Not your mother's election cycle

At the state level, more women are stepping up to seek office.

Published October 20, 2006 11:21PM (EDT)

While we've been focusing on the prospect of Nancy Pelosi becoming the first Madame speaker of the House, encouraging numbers of women candidates around the country are seeking state offices this election season.

"Female candidates for state legislative offices are at record levels, reversing a dramatic downturn in the last election cycle," reports Women's eNews. "This year, 2,430 women are running for state House and Senate seats, a 10 percent jump from 2004, when 2,220 women sought those seats." And many women are running for statewide executive offices, too, including 10 vying for governor, such as incumbent Jennifer Granholm in Michigan, who is facing a tough challenge from anti-choice Republican and Amway businessman Dick DeVos, who has spent more than $17 million of his own money so far to defeat her. In Rhode Island, Elizabeth Roberts, a pro-choice Democrat who has served three terms in the state Senate, would be the first statewide female officeholder ever if she wins the race for lieutenant governor in November.

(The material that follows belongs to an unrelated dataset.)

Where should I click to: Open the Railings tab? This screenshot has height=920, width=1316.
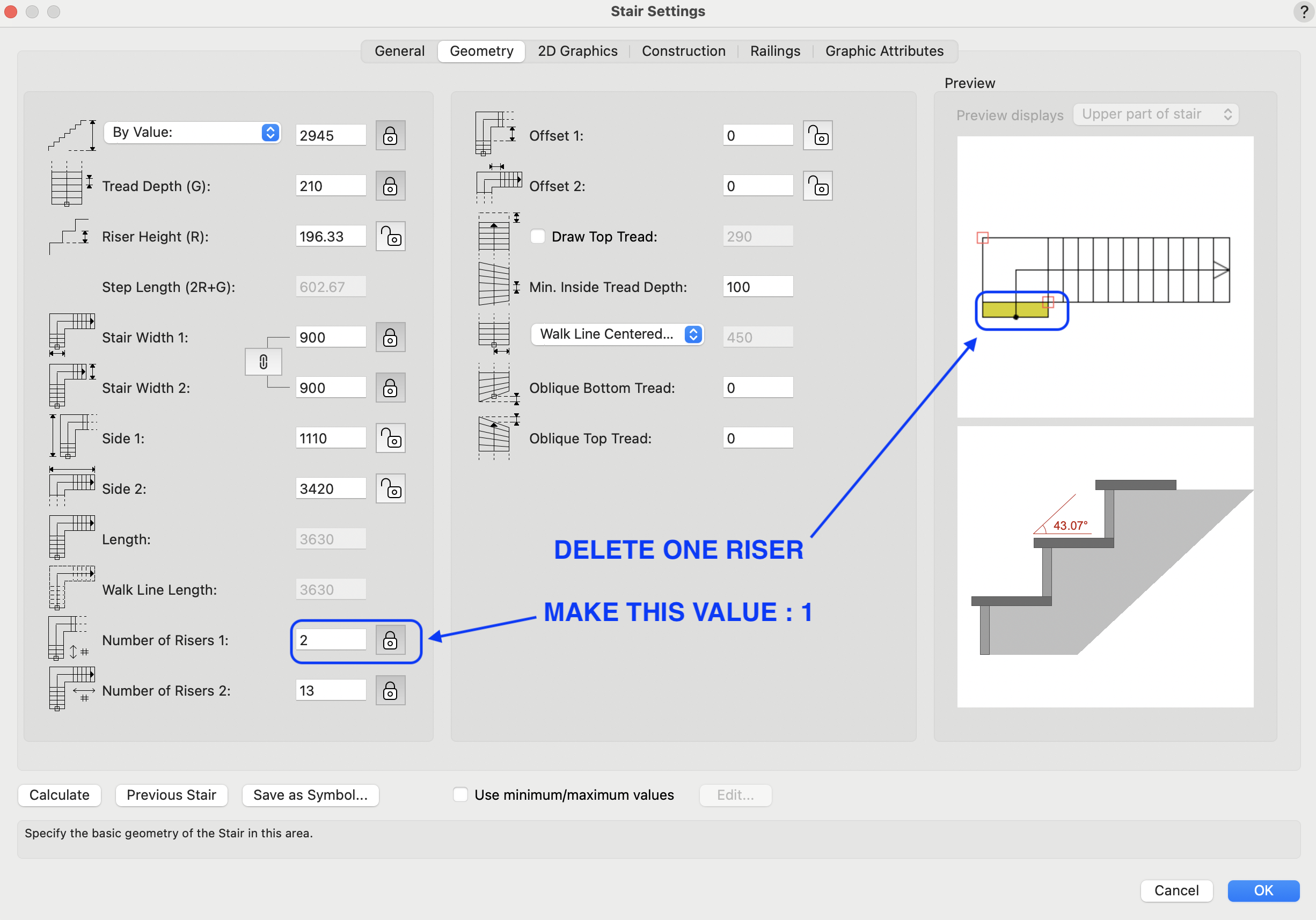coord(775,51)
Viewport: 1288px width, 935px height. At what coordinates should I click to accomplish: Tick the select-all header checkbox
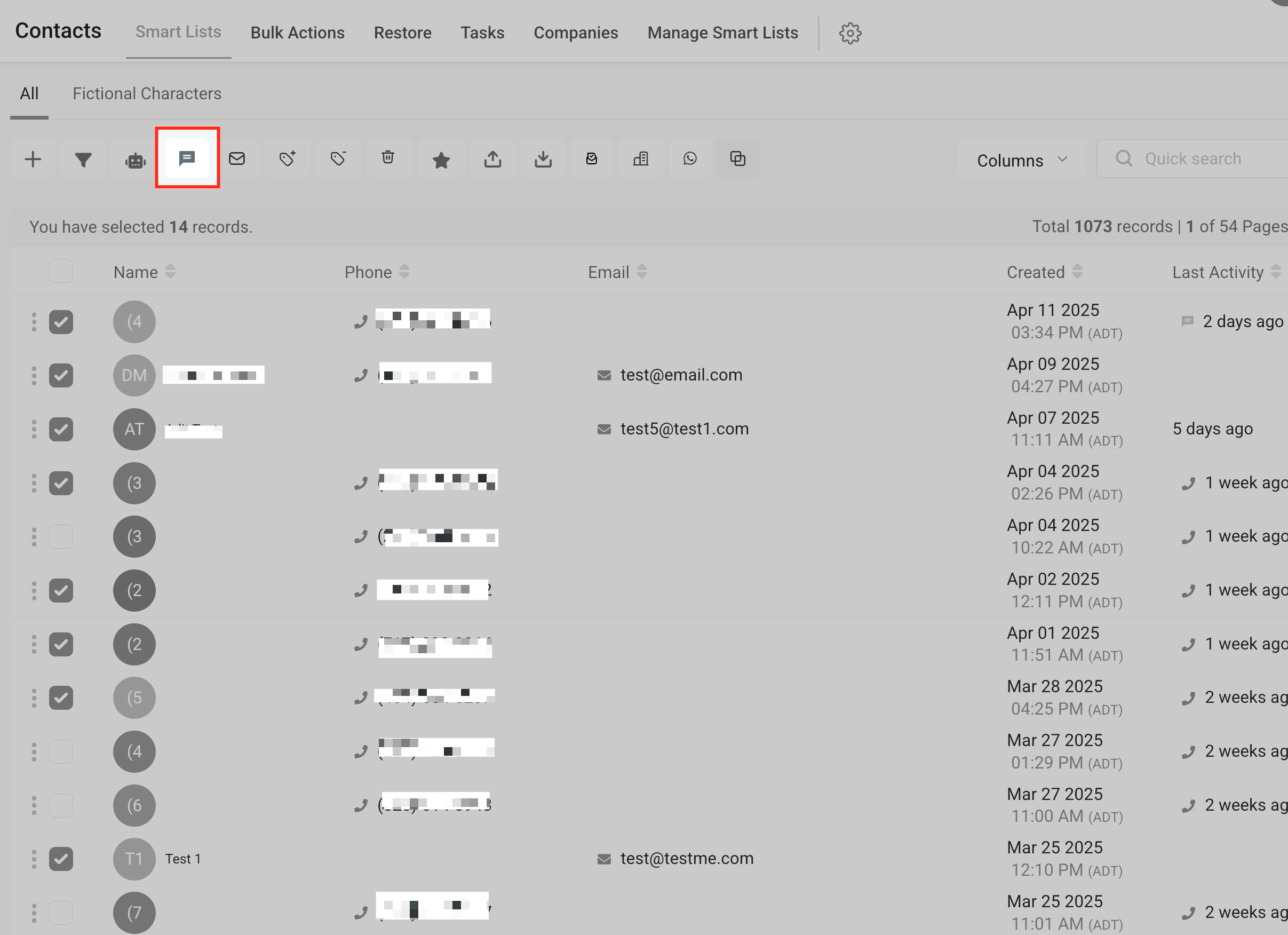(61, 271)
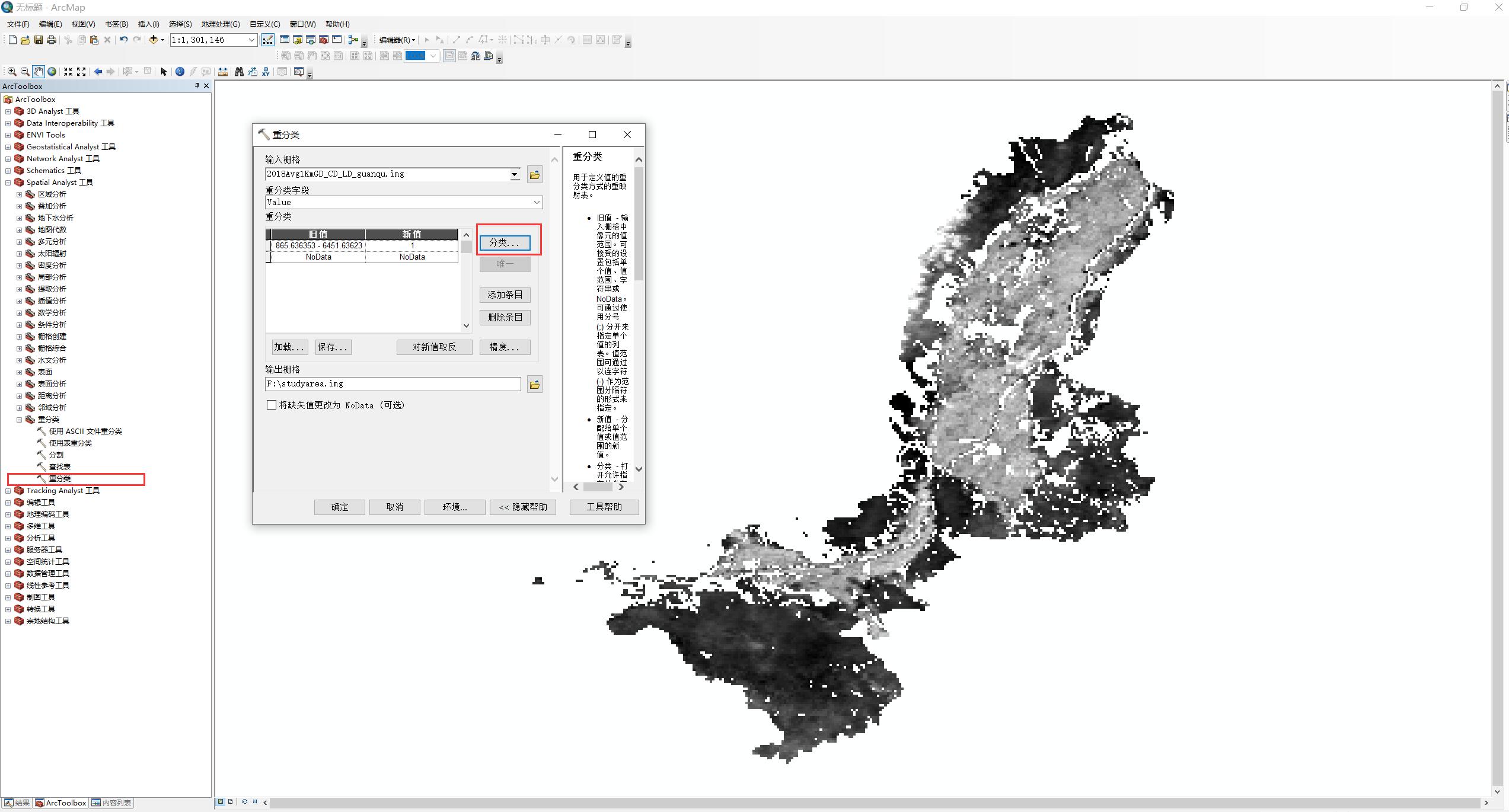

The increasing number of women running for state and local positions bodes well for more women taking House and Senate seats, and even the Oval Office, in the future. "Women are also more prone to seek higher office after first serving in local and state offices while men are more likely to jump into races without first climbing the lower rungs in the political ladders," writes Allison Stevens. Clare Giesen, executive director of the National Women's Political Caucus, told her: "Fewer women just jump into the fray and run for Congress or the Senate without some kind of background." Twenty of the 24 female House candidates endorsed this year by the National Women's Political Caucus have already held political office.

The conventional wisdom also holds that women are more likely to be elected during times of scandal because they're seen as, er, "incorruptible," as Women's eNews so delicately puts it. Gee, thank you Mr. Foley, Mr. Delay and Mr. Abramoff. Will this election season be one of those times when old assumptions about feminine virtues perversely work in female candidates' favor?


By Katharine Mieszkowski

Katharine Mieszkowski is a senior writer for Salon.